[Entries for locating words and elements]
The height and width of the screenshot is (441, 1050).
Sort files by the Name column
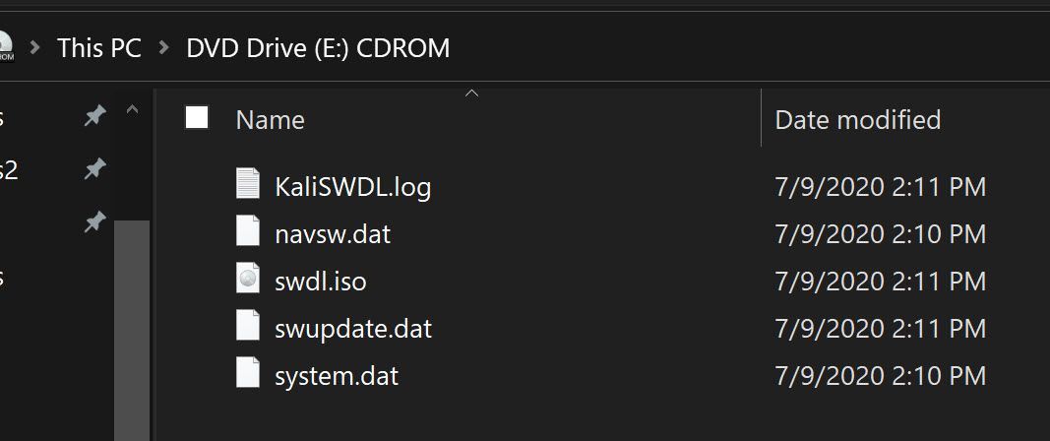click(271, 120)
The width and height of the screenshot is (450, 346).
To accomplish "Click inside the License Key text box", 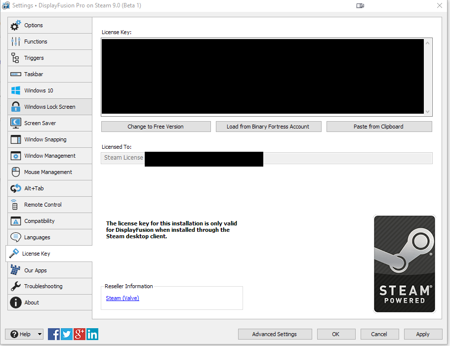I will click(x=262, y=77).
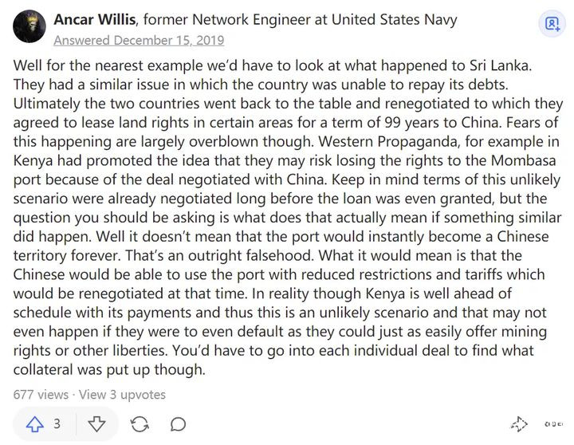Click the "677 views" text
Image resolution: width=574 pixels, height=445 pixels.
[41, 394]
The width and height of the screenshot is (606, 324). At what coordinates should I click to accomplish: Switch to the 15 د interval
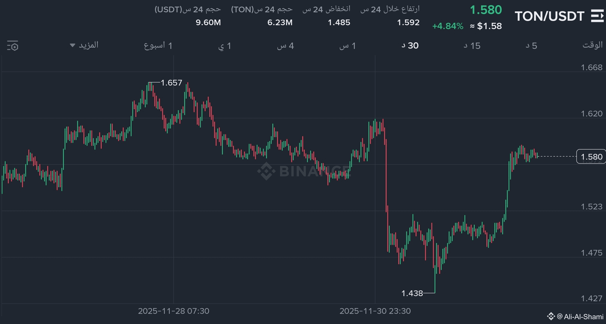(x=472, y=46)
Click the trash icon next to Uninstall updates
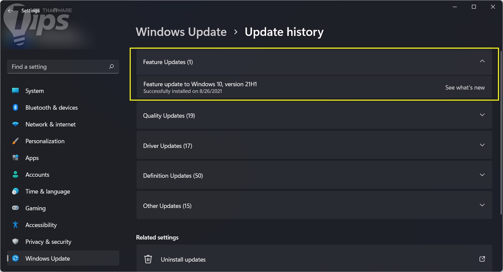The width and height of the screenshot is (503, 272). [148, 259]
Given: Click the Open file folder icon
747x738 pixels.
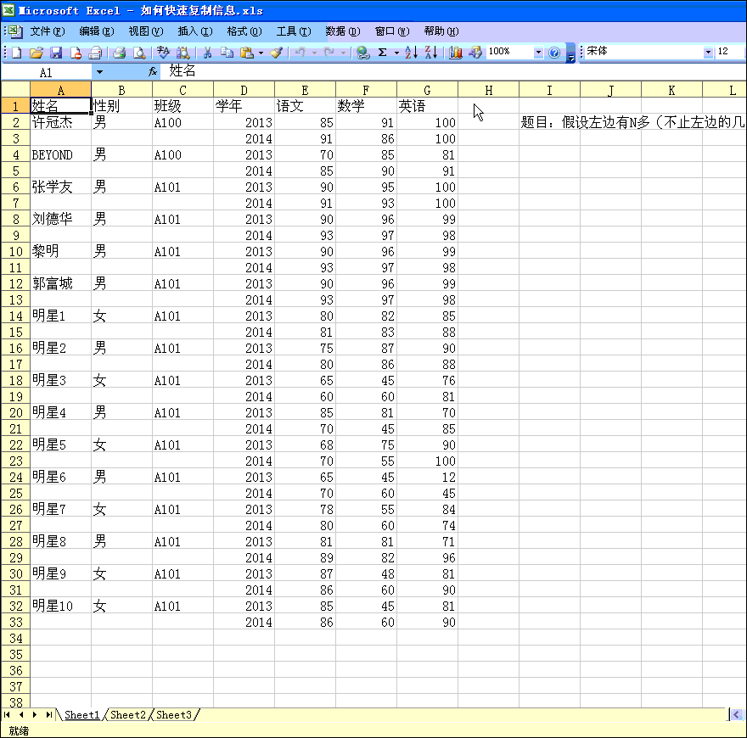Looking at the screenshot, I should 36,53.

Task brief: Copy out the items word for word, starting with the line that contains "Click the trash" and going on through the final line of the items, with both of those lines included. Leave the pictures out of your answer.

Expected output:
Click the trash icon next to Uninstall updates
The width and height of the screenshot is (503, 272). [148, 259]
Given: Click the Open file folder icon
747x738 pixels.
Looking at the screenshot, I should 36,53.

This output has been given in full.